31 January 2010

Defending the Baseball Writers

In 1965, Twins shortstop Zolio Versalles swatted 19 home runs, 45 doubles and 12 triples, swiped 27 of 32 bases, led the league in runs scored and total bases, whiffed just 27 times and earned a gold glove. The BBWAA rewarded him with an MVP award despite a putrid .319 on base percentage.

Was that, asked Andy from Maryland, the worst MVP season of all time? Absolutely not. In fact, not only was it a totally defensible award, it actually demonstrated that baseball writers can make a pretty savvy choice, even if by accident.

Because he batted .271 and walked only 41 times, Versalles' posted just a .319/.462 OBP/SLG line, giving him roughly the 16th highest OPS in the league. Add in the steals and the fielding acumen at the key infield position and it's easy to see that those numbers fail to capture his value.

To some degree, the writers stumbled onto a good choice. They were aided by a lack of high average sluggers in 1965, the kind who usually gobble MVP votes. Only two American Leaguers swatted as many as 30 home runs, with 32 leading the league. Those two players, Tony Conigliaro and Norm Cash, batted .269 and .266, and played corner outfield and first base respectively. In addition, that MVP lubricant, the run batted in, was in short supply in 1965; only two players knocked in even 100. Rocky Colavito, Cleveland's rocket-armed outfielder who led the league with 108, hit .287 and was a legitimate MVP contender. Detroit's slow-footed first baseman, Willie Horton, drove in 104 and batted .273. He came in eighth in the voting.

It didn't hurt Versalles that the Twins ran away with the pennant ahead of the White Sox and Orioles. It might explain why Tony Oliva finished second, although 98 RBI, 19 steals, fine defense and a .321 batting average didn't hurt. Also aiding Versalles was the Red Sox's miserable 100-loss season, which degraded Carl Yastzemski's MVP case in the eyes of the writers, despite a league-best .312/.395/.536 performance.

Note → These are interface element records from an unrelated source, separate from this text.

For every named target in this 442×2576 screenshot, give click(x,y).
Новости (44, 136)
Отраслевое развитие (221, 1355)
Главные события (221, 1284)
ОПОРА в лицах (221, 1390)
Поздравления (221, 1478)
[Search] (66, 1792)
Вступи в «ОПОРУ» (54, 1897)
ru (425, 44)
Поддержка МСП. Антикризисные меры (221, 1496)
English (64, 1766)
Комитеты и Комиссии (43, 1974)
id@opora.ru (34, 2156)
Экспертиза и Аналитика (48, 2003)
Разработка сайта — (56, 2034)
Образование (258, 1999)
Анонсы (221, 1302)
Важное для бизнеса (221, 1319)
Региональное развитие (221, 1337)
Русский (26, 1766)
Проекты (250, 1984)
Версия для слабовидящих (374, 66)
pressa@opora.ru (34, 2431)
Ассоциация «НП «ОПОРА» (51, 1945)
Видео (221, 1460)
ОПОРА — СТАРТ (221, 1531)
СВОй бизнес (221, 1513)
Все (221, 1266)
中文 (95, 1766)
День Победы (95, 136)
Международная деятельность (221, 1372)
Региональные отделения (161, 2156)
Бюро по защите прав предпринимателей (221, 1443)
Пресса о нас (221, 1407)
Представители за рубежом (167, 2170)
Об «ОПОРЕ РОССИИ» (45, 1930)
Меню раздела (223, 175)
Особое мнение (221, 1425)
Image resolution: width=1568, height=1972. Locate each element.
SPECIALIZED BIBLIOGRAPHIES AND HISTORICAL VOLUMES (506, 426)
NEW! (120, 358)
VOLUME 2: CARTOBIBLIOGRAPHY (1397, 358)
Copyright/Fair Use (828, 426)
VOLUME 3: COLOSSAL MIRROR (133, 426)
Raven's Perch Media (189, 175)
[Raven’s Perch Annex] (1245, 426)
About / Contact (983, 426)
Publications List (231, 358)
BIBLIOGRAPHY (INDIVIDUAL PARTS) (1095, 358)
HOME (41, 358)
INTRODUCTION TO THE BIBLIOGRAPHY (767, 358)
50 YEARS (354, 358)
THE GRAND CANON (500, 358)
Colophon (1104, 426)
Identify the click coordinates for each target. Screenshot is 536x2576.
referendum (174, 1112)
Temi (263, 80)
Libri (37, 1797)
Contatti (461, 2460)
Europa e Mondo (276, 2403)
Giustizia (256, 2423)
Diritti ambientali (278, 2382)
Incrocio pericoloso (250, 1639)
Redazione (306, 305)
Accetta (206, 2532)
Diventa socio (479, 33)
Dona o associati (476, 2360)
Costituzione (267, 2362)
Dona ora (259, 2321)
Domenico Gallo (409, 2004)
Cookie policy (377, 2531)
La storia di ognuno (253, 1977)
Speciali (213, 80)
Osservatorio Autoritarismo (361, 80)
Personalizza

While you could make a case for Yaz, Colavito, Cash and Oliva, the player who might truly have been most valuable that year finished tied for 17th in the balloting. (See the balloting and player stats here.) Sudden Sam McDowell fanned 325 batters in 273 innings and limited the league to a 2.18 ERA. But McDowell won just 17 games, pitchers had their own award, and no Indians were scalping honors with a fifth place finish.

That left Versalles, a five-tool performer whose failing landed directly in that era's blind spot. 1965 was a full 14 years before Bill James first suggested that OBP was the bomb, and 20 years before anyone paid attention. Blaming sportswriters then for ignoring OBP would have been like blaming them for failing to post their stories on the Internet. In fact, given the run scoring environment that year, Versalles' balanced portfolio may very well have delivered the highest returns to his team.

Baseball writers today get no such pass, of course, because it's their refusal to learn anything since 1965 that makes their ignorance so galling. Today, it's lazy and intentional.

And before we get carried away with the back-patting, five of their NL counterparts deserved to have been drummed out of the corps for their spectacularly dreadful MVP castings.

In 1965, Willie Mays led the majors with 53 bombs and 128 runs scored, and batted a stellar.317/.398/.645. In the field he was ... Willie Mays. Across the California coast that same year, Sandy Koufax confounded NL batters to the tune of 26-8, 2.04 in 335 frames with an astonishing .885 WHIP and 382 strikeouts.

So what did five of the 20 writers do? They rewarded Maury Wills with their MVP votes for swiping 94 bases. Wills ran into outs 40 times, never hit the ball out of the park, and produced a flaccid .660 OPS. He didn't even get on base much: his .330 OBP was 68 points worse than Mays' OBP, and as a Dodger, he never had to face Koufax. (To be fair, batting against Juan Marichal was no picnic either.) Those five should have been stripped of their press passes and sent to do some real reporting in Saigon.

So raise a glass to the baseball writers of 1965 who tripped, faltered, stumbled, back-pedaled and crashed into a sophisticated AL MVP selection. Maybe that wisdom will make a comeback.